▶ Verilen metin
◆ ◆ ◆ ◆

Aristoteles, iskender'i bırakarak Atina'ya döndüğünde, oradaki dostlarıyla buluşmuştu; ama aradan 20 yıl geçmiş olduğu için, artık eski okuluna dönemezdi. Başka bir okul kurmaya karar verdi ve bu maksatla kentin batısında bulunan ve Apollon Lyceios'un (Kurt Tanrı) anısına ayrılmış olan ormanlık alanı seçti. işte bugün de kullanmakta olduğumuz Lise adı, bu Lyceios'tan gelmektedir.

Lise'de eğitim ve öğretimin nasıl yapıldığına ilişkin kesin bir bilgiye sahip değiliz; ancak bazı kaynakların bildirdiğine göre, sabahları yeni başlayanlara, akşamları ise geniş halk kitlelerine dersler verilmekteymiş.

Akademi ve Lise, aslında felsefe öğretimi veren okullardı. Ancak Akademi, daha çok metafiziğe ve bu arada ahlak ve siyaset gibi konulara yönelmişti. Lise'de ise araştırmalar, Aristoteles'in daha çok mantık ve bilimlerle ilgilenmesi nedeniyle, bu alanlarda yoğunlaşmıştı.

Aristoteles 13 yıl boyunca Lise'nin yöneticiliğini yaptı ve ölümünden sonra yerine arkadaşı Teofrastos geçti. Teofrastos, 37 yıl bu okulun yöneticiliğini üstlendi ve yapmış olduğu yeni düzenlemelerle Lise'yi kurumsallaştırmayı başardı; ancak Lise, Akademi kadar uzun ömürlü olamadı.

Aristoteles'in matematik bilgisi araştırmalarına yeterli olacak düzeydeydi; bilimleri matematik, fizik ve metafizik olarak üç bölüme ayırırken, Platon gibi, matematiğe - yani aritmetik, geometri, astronomi ve müzik bilimlerine - bir öncelik tanımıştı; ancak uygulamalı matematikle ilgilenmiyordu. "Eşit şeylerden eşit şeyler çıkarılırsa, kalanlar eşittir." veya "Bir şey aynı anda hem var hem de yok olamaz (üçüncü durumun olanaksızlığı ilkesi)" gibi aksiyomların bütün bilimler için ortak olduğunu, postülaların ise sadece belirli bir bilimin kuruluşunda görev yaptığını söyleyerek, aksiyom ile postüla arasındaki farklılığa işaret etmişti. Aristoteles'in, süreklilik ve sonsuzluk hakkında yapmış olduğu temkinli tartışmalar, matematik tarihi açısından oldukça önemlidir. Sonsuzluğun gerçek olarak değil, gizil olarak varolduğunu kabul etmiştir. Bu temel sorunlar üzerindeki görüşleri, daha sonra Archimedes ve Apollonios tarafından yeniden işlenip değerlendirilecektir.

◆ ◆ ◆ ◆

▶ Sözcükleri ve öğeleri bulmaya yönelik kayıtlar
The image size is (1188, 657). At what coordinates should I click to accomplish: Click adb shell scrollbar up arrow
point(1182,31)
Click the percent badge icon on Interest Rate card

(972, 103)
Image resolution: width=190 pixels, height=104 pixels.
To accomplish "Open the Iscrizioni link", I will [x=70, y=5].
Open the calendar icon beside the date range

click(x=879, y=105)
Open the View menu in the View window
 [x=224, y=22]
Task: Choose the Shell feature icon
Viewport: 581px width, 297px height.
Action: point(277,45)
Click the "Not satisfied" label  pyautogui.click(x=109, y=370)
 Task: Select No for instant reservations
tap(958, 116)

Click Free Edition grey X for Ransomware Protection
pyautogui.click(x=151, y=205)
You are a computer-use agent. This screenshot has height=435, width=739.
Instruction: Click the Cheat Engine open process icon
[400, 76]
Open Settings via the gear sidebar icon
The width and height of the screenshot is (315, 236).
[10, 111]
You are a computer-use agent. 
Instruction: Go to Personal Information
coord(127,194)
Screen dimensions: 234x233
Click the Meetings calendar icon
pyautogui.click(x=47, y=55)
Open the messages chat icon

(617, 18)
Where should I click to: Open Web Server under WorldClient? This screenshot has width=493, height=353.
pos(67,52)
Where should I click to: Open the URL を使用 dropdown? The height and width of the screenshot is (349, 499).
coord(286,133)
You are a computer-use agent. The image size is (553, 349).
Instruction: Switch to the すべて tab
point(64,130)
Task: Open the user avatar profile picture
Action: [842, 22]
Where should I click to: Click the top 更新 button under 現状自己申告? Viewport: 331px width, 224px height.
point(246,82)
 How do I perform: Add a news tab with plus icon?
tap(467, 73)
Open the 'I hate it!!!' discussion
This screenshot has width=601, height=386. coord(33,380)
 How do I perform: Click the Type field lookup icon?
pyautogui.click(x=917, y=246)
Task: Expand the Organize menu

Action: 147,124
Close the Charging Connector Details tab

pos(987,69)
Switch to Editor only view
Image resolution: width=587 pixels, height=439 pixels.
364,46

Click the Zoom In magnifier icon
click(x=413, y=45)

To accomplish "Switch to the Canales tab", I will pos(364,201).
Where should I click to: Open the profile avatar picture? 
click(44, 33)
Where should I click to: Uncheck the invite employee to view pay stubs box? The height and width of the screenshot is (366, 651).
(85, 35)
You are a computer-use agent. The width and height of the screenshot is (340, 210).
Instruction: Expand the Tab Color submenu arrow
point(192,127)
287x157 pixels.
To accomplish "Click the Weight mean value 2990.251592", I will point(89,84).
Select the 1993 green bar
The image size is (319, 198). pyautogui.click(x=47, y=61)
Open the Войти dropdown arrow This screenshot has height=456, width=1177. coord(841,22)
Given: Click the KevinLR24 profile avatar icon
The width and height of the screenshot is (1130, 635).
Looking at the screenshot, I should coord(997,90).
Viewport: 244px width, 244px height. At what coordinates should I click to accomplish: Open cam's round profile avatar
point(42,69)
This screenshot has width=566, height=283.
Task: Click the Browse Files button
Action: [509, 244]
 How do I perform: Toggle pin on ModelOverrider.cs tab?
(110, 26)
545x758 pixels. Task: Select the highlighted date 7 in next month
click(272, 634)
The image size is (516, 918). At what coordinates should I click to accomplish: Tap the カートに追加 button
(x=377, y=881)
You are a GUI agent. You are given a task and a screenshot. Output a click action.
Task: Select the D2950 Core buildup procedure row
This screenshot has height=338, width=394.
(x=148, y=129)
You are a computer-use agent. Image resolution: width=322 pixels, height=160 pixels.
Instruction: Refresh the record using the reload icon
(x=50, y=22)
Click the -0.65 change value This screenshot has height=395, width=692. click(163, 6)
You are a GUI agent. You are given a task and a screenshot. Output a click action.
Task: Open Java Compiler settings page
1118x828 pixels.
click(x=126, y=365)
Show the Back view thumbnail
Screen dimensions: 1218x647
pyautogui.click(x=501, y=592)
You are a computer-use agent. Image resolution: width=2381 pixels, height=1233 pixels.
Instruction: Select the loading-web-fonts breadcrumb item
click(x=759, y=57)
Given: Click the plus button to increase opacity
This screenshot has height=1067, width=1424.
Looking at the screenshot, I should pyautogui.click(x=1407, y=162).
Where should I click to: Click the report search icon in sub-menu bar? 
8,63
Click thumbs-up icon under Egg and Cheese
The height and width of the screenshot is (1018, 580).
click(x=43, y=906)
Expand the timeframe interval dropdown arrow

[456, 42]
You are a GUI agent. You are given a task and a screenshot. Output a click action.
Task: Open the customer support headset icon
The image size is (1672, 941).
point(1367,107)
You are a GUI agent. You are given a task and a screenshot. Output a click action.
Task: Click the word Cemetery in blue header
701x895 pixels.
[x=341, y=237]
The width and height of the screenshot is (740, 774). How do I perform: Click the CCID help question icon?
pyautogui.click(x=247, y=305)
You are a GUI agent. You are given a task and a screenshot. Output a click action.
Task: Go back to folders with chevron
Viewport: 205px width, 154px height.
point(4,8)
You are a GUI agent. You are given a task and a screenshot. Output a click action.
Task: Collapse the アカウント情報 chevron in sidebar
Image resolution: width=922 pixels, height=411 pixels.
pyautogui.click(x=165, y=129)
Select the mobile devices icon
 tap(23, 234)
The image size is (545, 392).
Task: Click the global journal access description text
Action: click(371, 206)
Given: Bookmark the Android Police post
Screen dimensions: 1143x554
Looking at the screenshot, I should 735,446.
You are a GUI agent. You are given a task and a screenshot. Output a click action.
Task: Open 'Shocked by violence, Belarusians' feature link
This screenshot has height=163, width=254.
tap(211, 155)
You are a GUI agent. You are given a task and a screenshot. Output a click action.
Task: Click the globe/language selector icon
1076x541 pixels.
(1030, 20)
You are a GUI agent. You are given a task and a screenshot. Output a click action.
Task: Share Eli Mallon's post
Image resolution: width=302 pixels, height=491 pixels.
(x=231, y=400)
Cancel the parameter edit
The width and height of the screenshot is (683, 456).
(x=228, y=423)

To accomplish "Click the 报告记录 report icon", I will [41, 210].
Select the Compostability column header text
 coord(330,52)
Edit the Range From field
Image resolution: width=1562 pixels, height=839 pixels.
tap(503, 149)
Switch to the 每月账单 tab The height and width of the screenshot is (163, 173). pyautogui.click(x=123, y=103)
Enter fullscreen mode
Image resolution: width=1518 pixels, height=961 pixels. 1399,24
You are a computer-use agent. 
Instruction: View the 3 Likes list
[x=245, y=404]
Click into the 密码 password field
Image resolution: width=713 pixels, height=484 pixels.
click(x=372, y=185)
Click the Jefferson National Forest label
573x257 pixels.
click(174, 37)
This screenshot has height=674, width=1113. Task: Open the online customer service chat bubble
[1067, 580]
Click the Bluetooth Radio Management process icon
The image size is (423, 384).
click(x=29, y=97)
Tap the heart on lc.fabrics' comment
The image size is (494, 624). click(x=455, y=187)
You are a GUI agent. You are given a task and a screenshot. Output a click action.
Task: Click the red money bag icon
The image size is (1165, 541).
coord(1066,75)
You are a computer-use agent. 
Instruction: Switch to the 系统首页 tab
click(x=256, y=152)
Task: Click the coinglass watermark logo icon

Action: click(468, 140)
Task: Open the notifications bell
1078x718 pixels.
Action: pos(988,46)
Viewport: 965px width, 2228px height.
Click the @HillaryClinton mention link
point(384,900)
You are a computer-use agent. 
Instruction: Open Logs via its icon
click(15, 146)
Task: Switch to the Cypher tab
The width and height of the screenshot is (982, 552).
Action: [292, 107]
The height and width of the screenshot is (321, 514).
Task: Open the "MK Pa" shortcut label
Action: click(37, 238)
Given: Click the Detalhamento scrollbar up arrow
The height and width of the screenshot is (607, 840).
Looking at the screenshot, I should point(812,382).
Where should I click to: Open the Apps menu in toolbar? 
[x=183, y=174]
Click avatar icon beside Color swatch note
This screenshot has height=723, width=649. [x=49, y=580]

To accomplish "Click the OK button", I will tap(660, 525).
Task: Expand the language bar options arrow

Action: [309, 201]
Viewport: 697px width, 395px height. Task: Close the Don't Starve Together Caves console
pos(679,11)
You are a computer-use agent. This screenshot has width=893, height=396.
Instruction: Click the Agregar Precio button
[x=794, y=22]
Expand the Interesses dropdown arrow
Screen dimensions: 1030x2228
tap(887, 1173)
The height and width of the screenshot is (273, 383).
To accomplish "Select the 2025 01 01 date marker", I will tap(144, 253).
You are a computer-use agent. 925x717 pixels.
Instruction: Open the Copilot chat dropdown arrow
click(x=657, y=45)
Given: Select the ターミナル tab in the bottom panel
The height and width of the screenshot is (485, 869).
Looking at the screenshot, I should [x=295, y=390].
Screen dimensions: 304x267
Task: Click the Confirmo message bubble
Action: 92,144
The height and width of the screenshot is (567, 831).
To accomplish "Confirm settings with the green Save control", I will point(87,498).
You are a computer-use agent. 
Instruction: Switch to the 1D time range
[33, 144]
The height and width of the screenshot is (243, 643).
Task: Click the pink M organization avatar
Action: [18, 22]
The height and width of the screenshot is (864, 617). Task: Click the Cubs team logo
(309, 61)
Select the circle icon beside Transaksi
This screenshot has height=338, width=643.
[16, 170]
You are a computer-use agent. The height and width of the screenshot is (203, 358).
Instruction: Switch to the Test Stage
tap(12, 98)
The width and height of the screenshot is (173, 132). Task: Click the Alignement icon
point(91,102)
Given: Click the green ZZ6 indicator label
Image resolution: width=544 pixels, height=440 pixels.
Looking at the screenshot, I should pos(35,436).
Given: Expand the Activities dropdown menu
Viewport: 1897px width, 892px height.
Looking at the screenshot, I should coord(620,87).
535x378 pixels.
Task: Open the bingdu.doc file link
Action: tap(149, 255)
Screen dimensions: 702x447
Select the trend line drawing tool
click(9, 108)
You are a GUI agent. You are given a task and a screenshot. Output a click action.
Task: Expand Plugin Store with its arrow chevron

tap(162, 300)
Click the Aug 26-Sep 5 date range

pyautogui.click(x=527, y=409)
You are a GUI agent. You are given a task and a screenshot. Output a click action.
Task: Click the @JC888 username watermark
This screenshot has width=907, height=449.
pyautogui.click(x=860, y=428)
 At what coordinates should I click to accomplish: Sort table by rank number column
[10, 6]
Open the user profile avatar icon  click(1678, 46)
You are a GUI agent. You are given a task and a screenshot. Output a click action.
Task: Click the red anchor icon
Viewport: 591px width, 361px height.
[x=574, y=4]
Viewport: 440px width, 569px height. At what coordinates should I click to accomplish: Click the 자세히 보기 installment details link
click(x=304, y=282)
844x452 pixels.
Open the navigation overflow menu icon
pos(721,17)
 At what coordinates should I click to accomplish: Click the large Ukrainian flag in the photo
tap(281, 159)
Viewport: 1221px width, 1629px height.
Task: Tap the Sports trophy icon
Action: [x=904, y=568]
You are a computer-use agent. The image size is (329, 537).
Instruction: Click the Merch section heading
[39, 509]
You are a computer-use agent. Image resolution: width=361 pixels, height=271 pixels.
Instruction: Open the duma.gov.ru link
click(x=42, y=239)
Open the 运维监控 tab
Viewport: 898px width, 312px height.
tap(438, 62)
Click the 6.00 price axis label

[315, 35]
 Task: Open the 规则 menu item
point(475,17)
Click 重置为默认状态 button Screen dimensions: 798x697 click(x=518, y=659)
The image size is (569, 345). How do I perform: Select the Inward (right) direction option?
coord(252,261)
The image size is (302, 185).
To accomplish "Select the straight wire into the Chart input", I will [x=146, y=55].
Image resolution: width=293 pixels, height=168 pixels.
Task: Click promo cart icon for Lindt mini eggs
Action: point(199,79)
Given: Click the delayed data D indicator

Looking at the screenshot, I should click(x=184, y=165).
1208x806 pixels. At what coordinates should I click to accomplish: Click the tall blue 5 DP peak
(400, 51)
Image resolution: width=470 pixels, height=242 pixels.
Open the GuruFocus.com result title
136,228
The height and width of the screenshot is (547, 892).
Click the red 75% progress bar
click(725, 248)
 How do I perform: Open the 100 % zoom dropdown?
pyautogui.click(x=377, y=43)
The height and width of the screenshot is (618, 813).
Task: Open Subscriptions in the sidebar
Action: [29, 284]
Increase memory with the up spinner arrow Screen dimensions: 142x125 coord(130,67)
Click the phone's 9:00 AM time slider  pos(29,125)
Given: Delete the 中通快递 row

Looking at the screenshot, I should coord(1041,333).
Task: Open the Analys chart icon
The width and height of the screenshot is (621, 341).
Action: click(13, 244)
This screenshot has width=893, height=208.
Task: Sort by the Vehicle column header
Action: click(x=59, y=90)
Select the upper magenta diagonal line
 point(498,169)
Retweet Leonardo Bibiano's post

◆ ◆ ◆ ◆

▶ Görev amacı
Aristoteles ve Lise hakkındaki metinden bir bölümü aynen çıkar: "Lise'de eğitim ve" sözlerinin geçtiği yerden başla, "uzun ömürlü olamadı." sözlerinden sonra dur. Kayıtlar başka bir kaynaktan alınmıştır.

▶ Doğru cevap
Lise'de eğitim ve öğretimin nasıl yapıldığına ilişkin kesin bir bilgiye sahip değiliz; ancak bazı kaynakların bildirdiğine göre, sabahları yeni başlayanlara, akşamları ise geniş halk kitlelerine dersler verilmekteymiş.

Akademi ve Lise, aslında felsefe öğretimi veren okullardı. Ancak Akademi, daha çok metafiziğe ve bu arada ahlak ve siyaset gibi konulara yönelmişti. Lise'de ise araştırmalar, Aristoteles'in daha çok mantık ve bilimlerle ilgilenmesi nedeniyle, bu alanlarda yoğunlaşmıştı.

Aristoteles 13 yıl boyunca Lise'nin yöneticiliğini yaptı ve ölümünden sonra yerine arkadaşı Teofrastos geçti. Teofrastos, 37 yıl bu okulun yöneticiliğini üstlendi ve yapmış olduğu yeni düzenlemelerle Lise'yi kurumsallaştırmayı başardı; ancak Lise, Akademi kadar uzun ömürlü olamadı.